Semmelweis University, Institute of Behavioural Science, Budapest, Hungary; National Institute of Clinical Neuroscience, Budapest, Hungary.
Semmelweis University, Institute of Behavioural Science, Budapest, Hungary; Institute of Psychology, ELTE, Eötvos Loránd University, Budapest, Hungary.
Neurobiol Aging. 2019 Aug;80:71-82. doi: 10.1016/j.neurobiolaging.2019.04.002. Epub 2019 Apr 16.
Slow-wave activity is a hallmark of deep non-rapid eye movement sleep. Scalp slow wave morphology is stereotypical and it is highly correlated with the synchronized onset and cessation of cortical neuronal firing measured from the surface or depth of the cortex. It is also strongly affected by aging, and these changes are causally associated with age-related cognitive decline. We investigated how normal aging affects the individual morphology of the slow wave and whether these changes are captured by the summary slow wave parameters generally used in the literature. We recorded full-night polysomnography in 176 participants (age 17-69 years) and automatically detected slow waves. We established individual slow morphologies using average amplitude at 501 data points for each participant and also calculated the individual average slow-wave amplitude, average ascending and descending slope steepness, halfwave duration, and the total number of slow waves (gross parameters). Using least absolute shrinkage and selection operator penalized regression, we found that SW gross parameters explain up to 60% of age variance but using fine morphology up to 80% of age variance can be accounted for. This predictive power was greatest when data from multiple channels were averaged, in midline derivations and in the first quarter of the night. Young participants had faster slow-wave polarity reversals, suggesting a more efficient initiation and termination of slow-wave downstate and upstate. Our results demonstrate the superiority of the high-resolution slow wave morphology as a biomarker of aging and highlight downstate-upstate transitions as promising targets of restorative stimulation-based interventions.

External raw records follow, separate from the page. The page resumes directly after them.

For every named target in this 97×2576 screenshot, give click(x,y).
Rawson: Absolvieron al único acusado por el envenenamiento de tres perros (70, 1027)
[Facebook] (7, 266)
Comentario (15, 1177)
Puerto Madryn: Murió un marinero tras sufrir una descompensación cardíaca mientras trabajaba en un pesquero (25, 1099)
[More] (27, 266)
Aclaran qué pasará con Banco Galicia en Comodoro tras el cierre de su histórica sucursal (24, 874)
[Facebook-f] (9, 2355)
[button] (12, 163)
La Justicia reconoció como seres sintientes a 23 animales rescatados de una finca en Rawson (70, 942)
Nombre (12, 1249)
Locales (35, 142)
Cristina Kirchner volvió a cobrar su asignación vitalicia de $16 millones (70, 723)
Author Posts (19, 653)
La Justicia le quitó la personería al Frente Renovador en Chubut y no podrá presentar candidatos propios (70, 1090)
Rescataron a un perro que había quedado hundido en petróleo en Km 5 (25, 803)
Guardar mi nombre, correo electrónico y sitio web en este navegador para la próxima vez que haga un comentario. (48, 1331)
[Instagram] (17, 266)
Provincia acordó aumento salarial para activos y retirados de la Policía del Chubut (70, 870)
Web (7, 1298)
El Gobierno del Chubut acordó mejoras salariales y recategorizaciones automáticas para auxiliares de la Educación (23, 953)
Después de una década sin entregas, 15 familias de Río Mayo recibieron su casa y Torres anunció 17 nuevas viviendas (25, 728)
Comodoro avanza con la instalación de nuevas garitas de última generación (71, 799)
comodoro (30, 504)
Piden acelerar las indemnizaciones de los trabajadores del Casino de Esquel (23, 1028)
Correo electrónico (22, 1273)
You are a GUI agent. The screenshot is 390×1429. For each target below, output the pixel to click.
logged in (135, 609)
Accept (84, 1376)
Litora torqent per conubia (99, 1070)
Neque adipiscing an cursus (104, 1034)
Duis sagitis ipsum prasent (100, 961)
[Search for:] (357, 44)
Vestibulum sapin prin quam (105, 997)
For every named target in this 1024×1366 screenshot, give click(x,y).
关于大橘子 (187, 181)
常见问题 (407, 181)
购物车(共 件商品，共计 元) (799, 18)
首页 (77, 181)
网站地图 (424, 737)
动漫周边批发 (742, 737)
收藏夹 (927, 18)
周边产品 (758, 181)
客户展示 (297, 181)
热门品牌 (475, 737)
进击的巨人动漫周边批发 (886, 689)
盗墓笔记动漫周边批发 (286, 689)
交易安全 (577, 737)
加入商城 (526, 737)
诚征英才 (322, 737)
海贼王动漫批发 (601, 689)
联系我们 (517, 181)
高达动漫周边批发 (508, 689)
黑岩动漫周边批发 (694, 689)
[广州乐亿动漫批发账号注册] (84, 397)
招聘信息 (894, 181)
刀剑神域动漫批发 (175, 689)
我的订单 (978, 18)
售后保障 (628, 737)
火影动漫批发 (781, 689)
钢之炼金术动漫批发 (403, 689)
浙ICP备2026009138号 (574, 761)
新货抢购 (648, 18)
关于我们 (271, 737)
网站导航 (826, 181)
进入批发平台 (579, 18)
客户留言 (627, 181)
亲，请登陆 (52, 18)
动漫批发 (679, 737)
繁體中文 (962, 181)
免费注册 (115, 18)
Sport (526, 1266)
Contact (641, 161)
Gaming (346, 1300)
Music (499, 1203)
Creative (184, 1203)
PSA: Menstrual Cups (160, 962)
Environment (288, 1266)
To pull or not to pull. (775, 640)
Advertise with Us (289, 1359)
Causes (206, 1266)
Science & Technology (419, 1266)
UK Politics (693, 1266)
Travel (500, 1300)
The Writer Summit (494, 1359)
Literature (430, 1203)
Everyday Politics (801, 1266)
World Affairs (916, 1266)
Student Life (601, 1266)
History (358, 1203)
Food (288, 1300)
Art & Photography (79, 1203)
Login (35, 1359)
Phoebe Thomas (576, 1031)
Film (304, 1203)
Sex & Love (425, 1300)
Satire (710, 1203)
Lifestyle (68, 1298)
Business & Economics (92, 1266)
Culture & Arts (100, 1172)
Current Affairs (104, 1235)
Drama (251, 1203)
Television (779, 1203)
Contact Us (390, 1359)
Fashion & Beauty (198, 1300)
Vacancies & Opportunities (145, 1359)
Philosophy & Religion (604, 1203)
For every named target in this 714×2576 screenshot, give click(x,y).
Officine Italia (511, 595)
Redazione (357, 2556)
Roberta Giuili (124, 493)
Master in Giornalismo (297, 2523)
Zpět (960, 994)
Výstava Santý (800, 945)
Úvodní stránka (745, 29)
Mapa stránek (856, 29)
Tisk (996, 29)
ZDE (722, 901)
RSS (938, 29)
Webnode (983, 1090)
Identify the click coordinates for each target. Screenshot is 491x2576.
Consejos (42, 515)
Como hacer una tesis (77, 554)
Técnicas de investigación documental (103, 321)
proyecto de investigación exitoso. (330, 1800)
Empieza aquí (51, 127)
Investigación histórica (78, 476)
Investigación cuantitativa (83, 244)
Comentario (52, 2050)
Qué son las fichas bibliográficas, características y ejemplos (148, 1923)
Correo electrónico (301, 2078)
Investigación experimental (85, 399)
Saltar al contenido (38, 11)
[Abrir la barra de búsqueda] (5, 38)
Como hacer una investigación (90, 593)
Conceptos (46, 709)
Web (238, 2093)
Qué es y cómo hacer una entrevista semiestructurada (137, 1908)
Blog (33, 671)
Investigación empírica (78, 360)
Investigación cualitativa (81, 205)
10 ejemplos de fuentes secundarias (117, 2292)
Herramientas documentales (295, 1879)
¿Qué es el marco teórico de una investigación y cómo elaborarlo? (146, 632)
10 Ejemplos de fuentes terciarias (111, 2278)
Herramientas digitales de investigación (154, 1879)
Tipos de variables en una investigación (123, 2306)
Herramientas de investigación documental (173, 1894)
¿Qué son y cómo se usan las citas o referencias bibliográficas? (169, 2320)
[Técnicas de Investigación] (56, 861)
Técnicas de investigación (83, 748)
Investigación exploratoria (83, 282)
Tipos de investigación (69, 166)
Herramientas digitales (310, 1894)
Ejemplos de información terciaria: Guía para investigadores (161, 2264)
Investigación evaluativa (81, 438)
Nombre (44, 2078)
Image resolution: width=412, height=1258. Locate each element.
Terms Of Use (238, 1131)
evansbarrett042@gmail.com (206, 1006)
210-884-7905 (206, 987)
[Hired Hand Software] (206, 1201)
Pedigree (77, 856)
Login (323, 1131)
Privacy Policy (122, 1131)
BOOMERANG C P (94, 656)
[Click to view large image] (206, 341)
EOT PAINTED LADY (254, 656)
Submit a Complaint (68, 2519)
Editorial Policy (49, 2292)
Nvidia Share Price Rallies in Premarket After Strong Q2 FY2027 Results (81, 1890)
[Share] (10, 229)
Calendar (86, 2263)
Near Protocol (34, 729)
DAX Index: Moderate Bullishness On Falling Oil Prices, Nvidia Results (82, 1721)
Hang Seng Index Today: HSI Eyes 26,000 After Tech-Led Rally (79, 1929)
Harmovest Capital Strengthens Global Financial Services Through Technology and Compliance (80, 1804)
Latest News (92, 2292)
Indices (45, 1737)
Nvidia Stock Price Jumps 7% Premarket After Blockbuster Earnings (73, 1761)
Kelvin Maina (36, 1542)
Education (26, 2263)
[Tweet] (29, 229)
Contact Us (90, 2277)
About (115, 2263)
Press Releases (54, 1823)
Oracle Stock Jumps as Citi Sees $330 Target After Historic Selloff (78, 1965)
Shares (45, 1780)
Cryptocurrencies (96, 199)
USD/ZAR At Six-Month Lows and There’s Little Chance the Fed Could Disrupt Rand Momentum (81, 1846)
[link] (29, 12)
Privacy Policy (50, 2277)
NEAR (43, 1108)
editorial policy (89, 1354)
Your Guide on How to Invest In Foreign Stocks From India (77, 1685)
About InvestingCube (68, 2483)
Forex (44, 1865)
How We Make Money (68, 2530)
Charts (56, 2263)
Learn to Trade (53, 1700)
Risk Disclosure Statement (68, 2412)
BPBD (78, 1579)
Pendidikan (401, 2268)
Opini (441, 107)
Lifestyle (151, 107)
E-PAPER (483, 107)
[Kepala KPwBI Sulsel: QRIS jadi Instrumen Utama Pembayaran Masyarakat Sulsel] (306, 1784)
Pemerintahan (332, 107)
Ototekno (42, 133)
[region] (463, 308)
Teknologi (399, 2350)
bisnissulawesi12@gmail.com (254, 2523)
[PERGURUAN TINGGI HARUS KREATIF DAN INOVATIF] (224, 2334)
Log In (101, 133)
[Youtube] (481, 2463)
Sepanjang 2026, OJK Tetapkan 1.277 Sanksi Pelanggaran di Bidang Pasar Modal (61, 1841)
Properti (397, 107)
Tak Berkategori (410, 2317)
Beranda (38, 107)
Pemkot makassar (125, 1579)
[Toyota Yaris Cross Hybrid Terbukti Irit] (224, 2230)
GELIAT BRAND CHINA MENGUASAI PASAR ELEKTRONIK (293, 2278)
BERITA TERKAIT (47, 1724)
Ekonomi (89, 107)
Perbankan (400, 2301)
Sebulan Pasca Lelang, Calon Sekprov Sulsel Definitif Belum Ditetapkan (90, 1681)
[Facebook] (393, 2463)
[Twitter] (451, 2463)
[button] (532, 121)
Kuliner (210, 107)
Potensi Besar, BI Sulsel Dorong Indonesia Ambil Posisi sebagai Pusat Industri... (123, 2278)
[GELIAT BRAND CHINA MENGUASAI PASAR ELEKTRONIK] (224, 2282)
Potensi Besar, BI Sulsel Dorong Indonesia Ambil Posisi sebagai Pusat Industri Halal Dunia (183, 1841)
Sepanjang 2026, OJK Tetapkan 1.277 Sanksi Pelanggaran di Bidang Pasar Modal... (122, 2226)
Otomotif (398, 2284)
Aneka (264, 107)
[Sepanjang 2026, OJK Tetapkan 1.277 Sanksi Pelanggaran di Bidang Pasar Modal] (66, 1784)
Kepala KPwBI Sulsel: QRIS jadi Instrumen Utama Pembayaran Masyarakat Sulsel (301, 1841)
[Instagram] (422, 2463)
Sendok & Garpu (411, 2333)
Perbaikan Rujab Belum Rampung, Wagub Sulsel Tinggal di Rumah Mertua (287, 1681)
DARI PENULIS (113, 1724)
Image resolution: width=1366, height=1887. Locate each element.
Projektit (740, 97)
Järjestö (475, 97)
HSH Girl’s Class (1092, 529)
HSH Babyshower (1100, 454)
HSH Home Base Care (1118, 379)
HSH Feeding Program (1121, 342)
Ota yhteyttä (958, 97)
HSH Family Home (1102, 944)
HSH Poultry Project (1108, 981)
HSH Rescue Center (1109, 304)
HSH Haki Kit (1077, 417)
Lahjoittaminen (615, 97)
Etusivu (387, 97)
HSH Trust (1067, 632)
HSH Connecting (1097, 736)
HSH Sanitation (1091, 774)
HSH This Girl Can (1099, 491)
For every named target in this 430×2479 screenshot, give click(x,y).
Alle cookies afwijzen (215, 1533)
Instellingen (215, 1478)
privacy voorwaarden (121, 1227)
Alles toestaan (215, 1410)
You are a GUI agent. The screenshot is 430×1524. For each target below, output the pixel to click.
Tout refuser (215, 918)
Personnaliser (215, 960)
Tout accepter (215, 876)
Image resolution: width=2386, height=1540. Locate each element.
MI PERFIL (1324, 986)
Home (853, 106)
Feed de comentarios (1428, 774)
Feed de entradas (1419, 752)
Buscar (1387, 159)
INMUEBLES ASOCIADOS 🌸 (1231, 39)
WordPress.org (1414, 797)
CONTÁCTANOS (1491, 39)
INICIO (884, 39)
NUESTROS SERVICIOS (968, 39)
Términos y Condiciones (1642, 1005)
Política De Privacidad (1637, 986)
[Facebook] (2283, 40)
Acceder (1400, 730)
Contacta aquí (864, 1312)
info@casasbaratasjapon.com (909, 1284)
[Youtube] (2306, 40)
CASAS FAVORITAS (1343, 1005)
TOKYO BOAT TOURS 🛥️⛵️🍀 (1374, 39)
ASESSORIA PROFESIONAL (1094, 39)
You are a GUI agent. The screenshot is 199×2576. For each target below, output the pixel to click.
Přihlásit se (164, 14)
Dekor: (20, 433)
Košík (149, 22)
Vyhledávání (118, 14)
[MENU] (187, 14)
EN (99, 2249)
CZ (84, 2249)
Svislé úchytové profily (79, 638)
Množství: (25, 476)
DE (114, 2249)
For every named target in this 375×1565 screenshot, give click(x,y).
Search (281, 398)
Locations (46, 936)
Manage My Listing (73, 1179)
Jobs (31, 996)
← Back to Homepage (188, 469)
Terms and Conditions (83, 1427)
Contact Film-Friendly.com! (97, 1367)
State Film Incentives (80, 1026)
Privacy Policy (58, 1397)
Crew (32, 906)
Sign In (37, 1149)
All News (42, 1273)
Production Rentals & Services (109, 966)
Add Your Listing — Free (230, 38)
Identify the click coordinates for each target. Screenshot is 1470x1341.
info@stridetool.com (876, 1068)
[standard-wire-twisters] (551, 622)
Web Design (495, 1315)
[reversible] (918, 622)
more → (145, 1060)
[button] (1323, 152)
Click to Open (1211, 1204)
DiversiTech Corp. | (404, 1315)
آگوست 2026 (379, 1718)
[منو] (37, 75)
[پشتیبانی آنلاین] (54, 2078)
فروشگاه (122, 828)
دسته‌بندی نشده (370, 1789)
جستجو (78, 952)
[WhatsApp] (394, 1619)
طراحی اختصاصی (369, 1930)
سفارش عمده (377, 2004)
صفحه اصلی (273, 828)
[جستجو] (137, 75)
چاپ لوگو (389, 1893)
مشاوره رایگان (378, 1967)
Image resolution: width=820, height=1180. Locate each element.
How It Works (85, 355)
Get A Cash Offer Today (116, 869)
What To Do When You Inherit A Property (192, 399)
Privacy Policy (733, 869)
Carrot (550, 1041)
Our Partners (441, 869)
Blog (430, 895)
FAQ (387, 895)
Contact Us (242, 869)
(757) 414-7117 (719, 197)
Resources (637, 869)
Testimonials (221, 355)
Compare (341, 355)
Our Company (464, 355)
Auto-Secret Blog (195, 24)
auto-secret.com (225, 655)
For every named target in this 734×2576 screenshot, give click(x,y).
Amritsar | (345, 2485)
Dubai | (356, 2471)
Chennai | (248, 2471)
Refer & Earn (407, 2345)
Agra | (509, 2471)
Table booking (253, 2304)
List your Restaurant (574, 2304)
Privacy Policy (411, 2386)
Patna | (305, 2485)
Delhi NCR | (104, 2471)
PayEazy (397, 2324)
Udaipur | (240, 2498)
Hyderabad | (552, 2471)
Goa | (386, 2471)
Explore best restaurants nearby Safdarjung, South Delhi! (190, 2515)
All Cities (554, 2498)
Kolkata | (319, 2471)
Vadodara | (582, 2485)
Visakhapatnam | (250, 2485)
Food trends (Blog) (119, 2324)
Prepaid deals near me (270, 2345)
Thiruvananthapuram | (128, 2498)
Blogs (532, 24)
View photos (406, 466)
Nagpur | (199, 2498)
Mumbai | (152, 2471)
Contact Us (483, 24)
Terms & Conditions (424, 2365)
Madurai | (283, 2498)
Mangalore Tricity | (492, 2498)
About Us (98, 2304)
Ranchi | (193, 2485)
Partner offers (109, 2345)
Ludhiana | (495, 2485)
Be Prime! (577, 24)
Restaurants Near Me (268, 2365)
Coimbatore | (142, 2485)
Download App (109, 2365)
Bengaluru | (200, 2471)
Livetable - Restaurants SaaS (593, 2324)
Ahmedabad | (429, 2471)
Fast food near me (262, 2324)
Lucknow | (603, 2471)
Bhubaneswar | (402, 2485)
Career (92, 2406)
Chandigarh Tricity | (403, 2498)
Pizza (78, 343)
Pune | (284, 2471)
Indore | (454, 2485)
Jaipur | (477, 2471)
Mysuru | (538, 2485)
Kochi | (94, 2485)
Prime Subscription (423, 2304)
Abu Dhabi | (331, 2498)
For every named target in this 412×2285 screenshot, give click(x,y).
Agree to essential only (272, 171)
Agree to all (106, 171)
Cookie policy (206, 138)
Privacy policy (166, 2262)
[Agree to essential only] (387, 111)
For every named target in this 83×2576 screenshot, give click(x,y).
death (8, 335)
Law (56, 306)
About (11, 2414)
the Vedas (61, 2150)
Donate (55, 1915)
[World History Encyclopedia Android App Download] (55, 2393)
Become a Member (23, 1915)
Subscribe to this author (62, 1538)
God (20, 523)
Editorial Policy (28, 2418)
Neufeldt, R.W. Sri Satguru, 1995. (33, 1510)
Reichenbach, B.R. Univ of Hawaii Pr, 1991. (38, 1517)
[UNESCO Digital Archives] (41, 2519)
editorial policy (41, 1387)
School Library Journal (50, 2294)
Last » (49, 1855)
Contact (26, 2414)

慢波活动是深度非快速眼动睡眠的标志。头皮慢波形态是典型的,它与从皮质表面或深度测量的皮质神经元同步起始和停止放电高度相关。它也受到衰老的强烈影响,这些变化与与年龄相关的认知能力下降有因果关系。我们研究了正常衰老如何影响慢波的个体形态,以及这些变化是否被文献中通常使用的慢波综合参数所捕捉。我们对 176 名参与者(年龄 17-69 岁)进行了整夜多导睡眠图记录,并自动检测慢波。我们使用每个参与者的 501 个数据点的平均振幅建立了个体慢波形态,还计算了个体平均慢波振幅、平均上升和下降斜率陡度、半波持续时间和慢波总数(总参数)。使用最小绝对收缩和选择算子惩罚回归,我们发现 SW 总参数可以解释高达 60%的年龄方差,但使用精细形态可以解释高达 80%的年龄方差。当从多个通道平均数据时,中线推导和夜间前四分之一时,这种预测能力最大。年轻参与者的慢波极性反转更快,这表明慢波下状态和上状态的起始和终止更有效。我们的结果表明,高分辨率慢波形态作为衰老的生物标志物具有优越性,并强调下状态-上状态转换是基于恢复性刺激的干预的有前途的目标。